Ama komplolar devam ediyor.” Denis’le görüşmemizden bir gün önce patronlar
Chávez’in devrilmesi için gösteri örgütlemişler. Gösteriye yüz bin kişi
katılmış. İki yıl önce böylesi bir gösteri üç yüz bin olurdu. Ama halen
çok büyük.
Chávez hükümetinde daha az radikal olan bakanlar maliye, dış işleri, adalet,
içişleri ve savunma işlerini yürütüyor. UNT sendika federasyonunun liderlerinden
Stalin Perez, hükümette bir neo-liberal kanat, bir de neo-liberalizme
karşı olan kanadın olduğunu ifade ediyor. “Chávez bizim için bir sembol
gibi” diyen Denis uyarıyor: “Mesele, sembolle politikaları birbirine karıştırmamaktır.

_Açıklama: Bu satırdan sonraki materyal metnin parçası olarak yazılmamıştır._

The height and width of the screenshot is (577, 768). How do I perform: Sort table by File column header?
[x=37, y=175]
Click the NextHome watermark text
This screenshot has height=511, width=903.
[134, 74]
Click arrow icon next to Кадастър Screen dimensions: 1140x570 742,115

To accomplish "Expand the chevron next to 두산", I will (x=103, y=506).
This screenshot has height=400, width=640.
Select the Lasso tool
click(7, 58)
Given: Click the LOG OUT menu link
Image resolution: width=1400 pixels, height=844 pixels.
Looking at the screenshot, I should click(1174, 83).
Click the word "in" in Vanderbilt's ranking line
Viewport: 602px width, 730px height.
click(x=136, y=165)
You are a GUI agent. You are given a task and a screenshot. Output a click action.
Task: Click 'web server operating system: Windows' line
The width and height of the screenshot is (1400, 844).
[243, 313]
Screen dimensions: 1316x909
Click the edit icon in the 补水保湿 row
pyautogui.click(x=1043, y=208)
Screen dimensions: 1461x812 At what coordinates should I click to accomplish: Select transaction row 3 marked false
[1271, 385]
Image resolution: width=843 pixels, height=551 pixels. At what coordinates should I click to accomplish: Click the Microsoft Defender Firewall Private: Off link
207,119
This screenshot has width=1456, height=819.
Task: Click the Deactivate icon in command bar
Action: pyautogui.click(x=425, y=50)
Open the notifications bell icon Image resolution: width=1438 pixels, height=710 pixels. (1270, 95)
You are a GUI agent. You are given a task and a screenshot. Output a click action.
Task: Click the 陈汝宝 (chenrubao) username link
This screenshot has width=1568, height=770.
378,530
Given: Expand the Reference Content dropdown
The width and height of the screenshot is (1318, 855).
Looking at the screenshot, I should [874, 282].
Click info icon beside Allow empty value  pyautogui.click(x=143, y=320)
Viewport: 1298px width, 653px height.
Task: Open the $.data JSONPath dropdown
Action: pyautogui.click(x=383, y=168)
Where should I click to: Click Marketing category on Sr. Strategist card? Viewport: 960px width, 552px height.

Şu andaki sorumluluğumuz bu sembolden bağımsız politikalarımızı oluşturmaktır.
Bu alternatif oluşturulmazsa sağ, yeniden güçlenebilir ve bütün hareketi
şiddet ile veya barışçıl bir şekilde yenilgiye uğratacak politikaları
kazanır. Diğer bir tehlike de hareketin kurumsallaşmasıdır.” Her iki sonuç
da Venezüella’da kapitalizmin olduğu gibi devam etmesini sağlar. Sonuçta
halkın büyük bir kesimini yoksulluk ve güvensizliğe mahkum eden eşitsizlik
sürer. Halbuki konuştuğumuz bütün aktivistler, hükümeti eleştirmeyi reddedenler
bile bundan çok daha iyi şeyler için mücadele ediyor.
* İngiltere’de yayımlanan aylık Socialist Review dergisinin
Şubat 2006 sayısındaki Revolution in the Revolution yazısından çevrilmiştir.